My argument for FFP is that an owner should be allowed to put into the club whatever he sees fit, whether that means someone in this league investing £200m in a striker, I really don't care. 

They should be allowed to put in whatever they want on the proviso:

1) we know that owners lending money in the form of a loan to their club is the norm, however, this should be an agreed limit (£7-8m whatever) anything above that needs to be written off immediately by the owner. QPR's owners wrote off £60m worth of debt owed to them, but the EFL said that wasn't allowed. I'm not sure why? This means QPR - the club - isn't straddled with the long term affects.
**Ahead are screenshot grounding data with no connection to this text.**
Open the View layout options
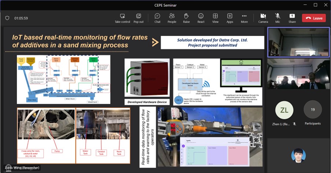 click(215, 16)
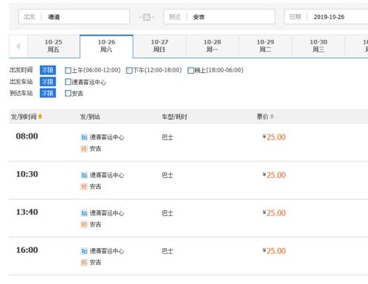Screen dimensions: 368x284
Task: Sort by departure time arrow icon
Action: (40, 117)
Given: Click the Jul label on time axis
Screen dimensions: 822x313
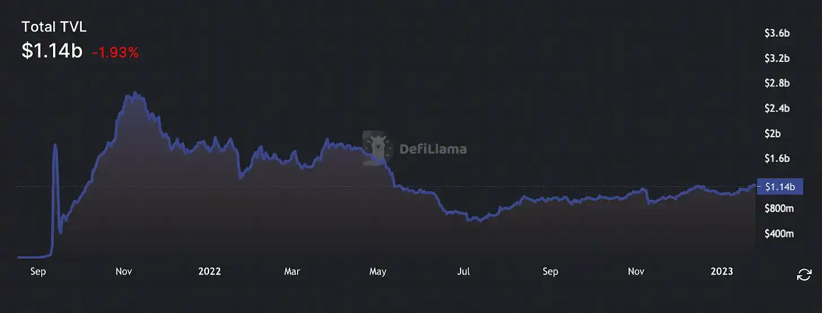Looking at the screenshot, I should click(464, 271).
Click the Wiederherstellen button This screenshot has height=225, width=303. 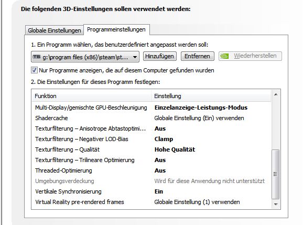pos(250,56)
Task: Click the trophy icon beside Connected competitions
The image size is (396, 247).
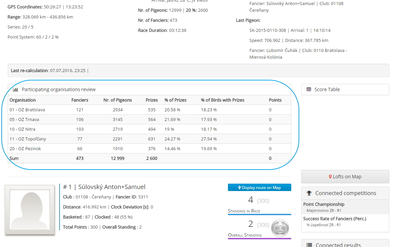Action: (x=309, y=193)
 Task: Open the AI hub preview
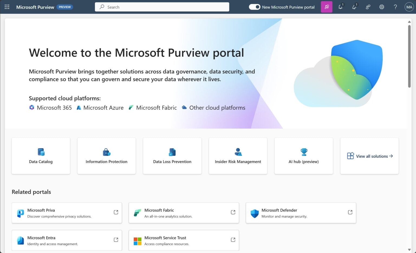[x=304, y=156]
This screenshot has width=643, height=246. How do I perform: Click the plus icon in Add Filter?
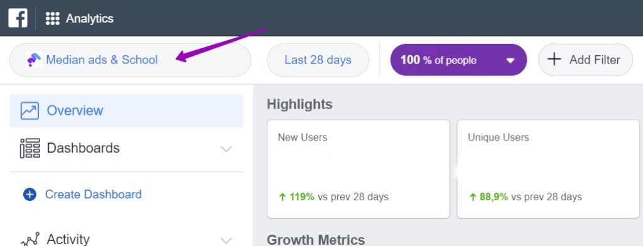[554, 60]
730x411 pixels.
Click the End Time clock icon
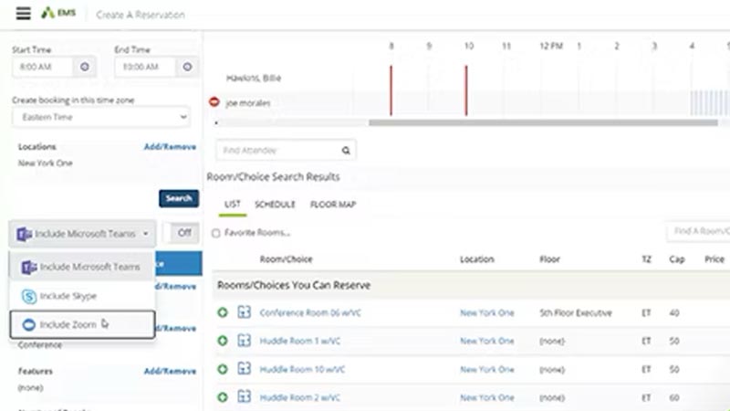click(187, 67)
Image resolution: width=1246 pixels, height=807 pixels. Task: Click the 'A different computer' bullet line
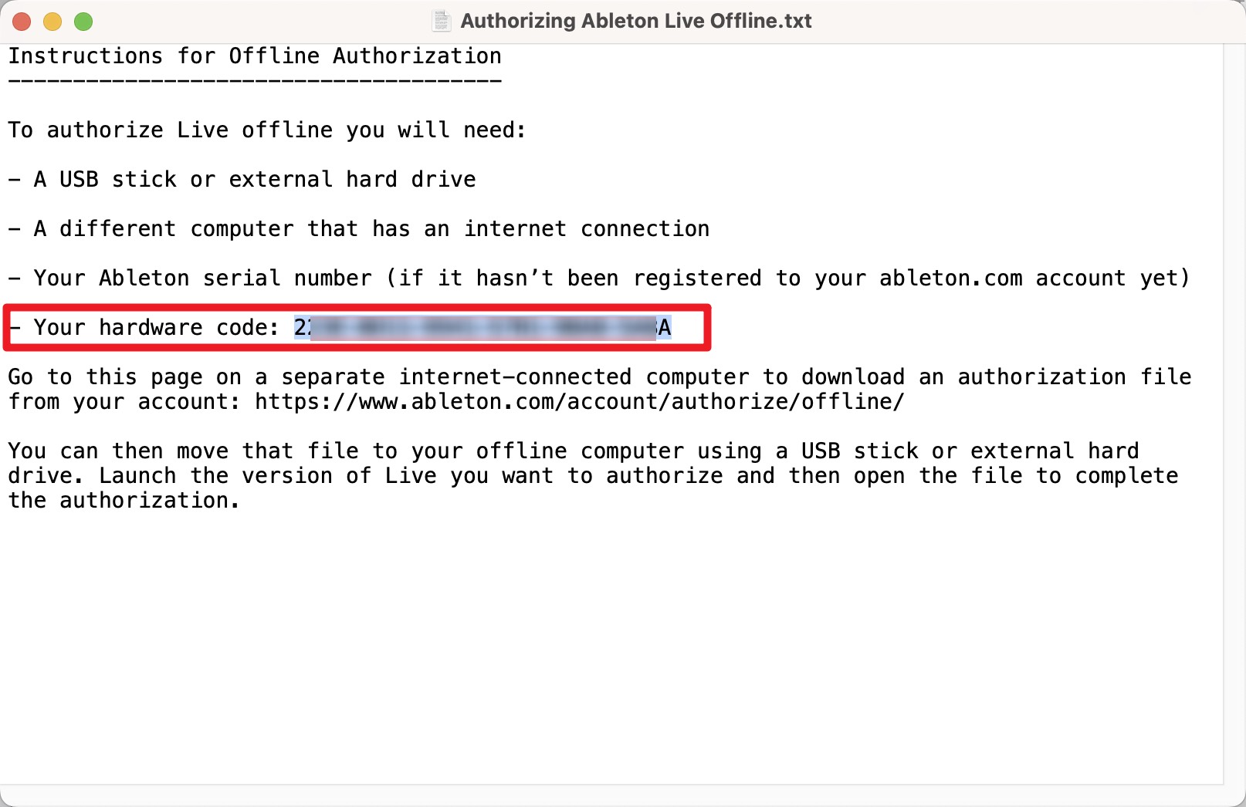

2) in order to stop someone coming in, offering daft contracts then buggering off. All contracts issued should be guaranteed by the owner. In the instance where there is a buy out or he wants to sell up. It's up to the owner who offered the contracts to leave the club with enough money from the sale or from their own personal funds to cover the remainder of the contracts left. 

I don't see how if those two points are covered how any club could be in trouble, also it doesn't stop ambitious owners from putting their money where their mouth is. Perhaps it isn't & can't be that simple, but I don't know. 

FFP was brought in by the Premier League for exactly that reason, to stop other clubs doing a Man City and pushing one of the "big" clubs out of the lucrative Champions League spots.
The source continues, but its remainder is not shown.